ACTIVITY. Transcribe the full listing exactly.

INPUT.
"""
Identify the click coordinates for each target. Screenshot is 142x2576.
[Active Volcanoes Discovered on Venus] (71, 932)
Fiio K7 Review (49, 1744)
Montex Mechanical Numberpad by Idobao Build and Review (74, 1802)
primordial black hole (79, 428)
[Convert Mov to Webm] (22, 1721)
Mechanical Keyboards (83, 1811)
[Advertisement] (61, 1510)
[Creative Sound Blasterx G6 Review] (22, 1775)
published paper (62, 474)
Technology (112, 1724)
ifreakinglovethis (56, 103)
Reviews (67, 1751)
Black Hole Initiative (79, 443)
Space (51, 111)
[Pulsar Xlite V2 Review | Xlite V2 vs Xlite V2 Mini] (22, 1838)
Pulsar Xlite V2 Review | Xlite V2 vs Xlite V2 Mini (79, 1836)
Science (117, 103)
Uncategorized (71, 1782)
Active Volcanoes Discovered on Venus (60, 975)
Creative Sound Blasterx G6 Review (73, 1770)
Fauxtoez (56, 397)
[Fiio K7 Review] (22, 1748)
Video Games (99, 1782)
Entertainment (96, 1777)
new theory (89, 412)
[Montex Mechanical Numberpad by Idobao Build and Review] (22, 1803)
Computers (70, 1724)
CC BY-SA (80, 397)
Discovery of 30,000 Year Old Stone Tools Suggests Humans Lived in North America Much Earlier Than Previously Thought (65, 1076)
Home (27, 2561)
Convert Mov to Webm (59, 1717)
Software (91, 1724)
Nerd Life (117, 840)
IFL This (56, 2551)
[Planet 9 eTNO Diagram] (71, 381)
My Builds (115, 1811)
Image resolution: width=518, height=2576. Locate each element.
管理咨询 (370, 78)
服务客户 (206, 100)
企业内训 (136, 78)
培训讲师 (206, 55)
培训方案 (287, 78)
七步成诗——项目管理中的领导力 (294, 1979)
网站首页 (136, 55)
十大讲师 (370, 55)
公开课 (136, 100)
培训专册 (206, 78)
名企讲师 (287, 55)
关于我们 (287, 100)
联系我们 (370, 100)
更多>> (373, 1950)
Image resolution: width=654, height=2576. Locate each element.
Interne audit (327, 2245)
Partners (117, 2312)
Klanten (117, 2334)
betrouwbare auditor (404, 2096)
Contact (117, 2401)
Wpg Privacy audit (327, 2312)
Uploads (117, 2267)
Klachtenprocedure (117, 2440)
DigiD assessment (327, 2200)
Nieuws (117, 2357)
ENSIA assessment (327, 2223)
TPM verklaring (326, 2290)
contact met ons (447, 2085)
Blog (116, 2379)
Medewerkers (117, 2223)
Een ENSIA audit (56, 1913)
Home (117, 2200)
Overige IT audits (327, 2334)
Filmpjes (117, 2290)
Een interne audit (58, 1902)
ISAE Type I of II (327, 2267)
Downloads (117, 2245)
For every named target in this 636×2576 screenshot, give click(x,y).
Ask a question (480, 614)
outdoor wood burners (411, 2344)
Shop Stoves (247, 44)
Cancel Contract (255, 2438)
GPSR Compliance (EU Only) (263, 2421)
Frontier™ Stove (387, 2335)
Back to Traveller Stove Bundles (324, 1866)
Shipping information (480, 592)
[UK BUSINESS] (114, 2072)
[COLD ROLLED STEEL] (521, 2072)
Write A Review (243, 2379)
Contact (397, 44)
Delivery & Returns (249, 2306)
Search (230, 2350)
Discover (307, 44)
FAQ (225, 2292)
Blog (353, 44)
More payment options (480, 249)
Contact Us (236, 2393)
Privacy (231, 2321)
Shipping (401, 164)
"""
RESULT OF THE TASK.
Identify the click coordinates for each target. Screenshot is 142x2576.
[Active Volcanoes Discovered on Venus] (71, 932)
Fiio K7 Review (49, 1744)
Montex Mechanical Numberpad by Idobao Build and Review (74, 1802)
primordial black hole (79, 428)
[Convert Mov to Webm] (22, 1721)
Mechanical Keyboards (83, 1811)
[Advertisement] (61, 1510)
[Creative Sound Blasterx G6 Review] (22, 1775)
published paper (62, 474)
Technology (112, 1724)
ifreakinglovethis (56, 103)
Reviews (67, 1751)
Black Hole Initiative (79, 443)
Space (51, 111)
[Pulsar Xlite V2 Review | Xlite V2 vs Xlite V2 Mini] (22, 1838)
Pulsar Xlite V2 Review | Xlite V2 vs Xlite V2 Mini (79, 1836)
Science (117, 103)
Uncategorized (71, 1782)
Active Volcanoes Discovered on Venus (60, 975)
Creative Sound Blasterx G6 Review (73, 1770)
Fauxtoez (56, 397)
[Fiio K7 Review] (22, 1748)
Video Games (99, 1782)
Entertainment (96, 1777)
new theory (89, 412)
[Montex Mechanical Numberpad by Idobao Build and Review] (22, 1803)
Computers (70, 1724)
CC BY-SA (80, 397)
Discovery of 30,000 Year Old Stone Tools Suggests Humans Lived in North America Much Earlier Than Previously Thought (65, 1076)
Home (27, 2561)
Convert Mov to Webm (59, 1717)
Software (91, 1724)
Nerd Life (117, 840)
IFL This (56, 2551)
[Planet 9 eTNO Diagram] (71, 381)
My Builds (115, 1811)
Image resolution: width=518, height=2576. Locate each element.
管理咨询 (370, 78)
服务客户 (206, 100)
企业内训 (136, 78)
培训讲师 (206, 55)
培训方案 (287, 78)
七步成诗——项目管理中的领导力 (294, 1979)
网站首页 (136, 55)
十大讲师 (370, 55)
公开课 (136, 100)
培训专册 (206, 78)
名企讲师 (287, 55)
关于我们 (287, 100)
联系我们 (370, 100)
更多>> (373, 1950)
Image resolution: width=654, height=2576. Locate each element.
Interne audit (327, 2245)
Partners (117, 2312)
Klanten (117, 2334)
betrouwbare auditor (404, 2096)
Contact (117, 2401)
Wpg Privacy audit (327, 2312)
Uploads (117, 2267)
Klachtenprocedure (117, 2440)
DigiD assessment (327, 2200)
Nieuws (117, 2357)
ENSIA assessment (327, 2223)
TPM verklaring (326, 2290)
contact met ons (447, 2085)
Blog (116, 2379)
Medewerkers (117, 2223)
Een ENSIA audit (56, 1913)
Home (117, 2200)
Overige IT audits (327, 2334)
Filmpjes (117, 2290)
Een interne audit (58, 1902)
ISAE Type I of II (327, 2267)
Downloads (117, 2245)
For every named target in this 636×2576 screenshot, give click(x,y).
Ask a question (480, 614)
outdoor wood burners (411, 2344)
Shop Stoves (247, 44)
Cancel Contract (255, 2438)
GPSR Compliance (EU Only) (263, 2421)
Frontier™ Stove (387, 2335)
Back to Traveller Stove Bundles (324, 1866)
Shipping information (480, 592)
[UK BUSINESS] (114, 2072)
[COLD ROLLED STEEL] (521, 2072)
Write A Review (243, 2379)
Contact (397, 44)
Delivery & Returns (249, 2306)
Search (230, 2350)
Discover (307, 44)
FAQ (225, 2292)
Blog (353, 44)
More payment options (480, 249)
Contact Us (236, 2393)
Privacy (231, 2321)
Shipping (401, 164)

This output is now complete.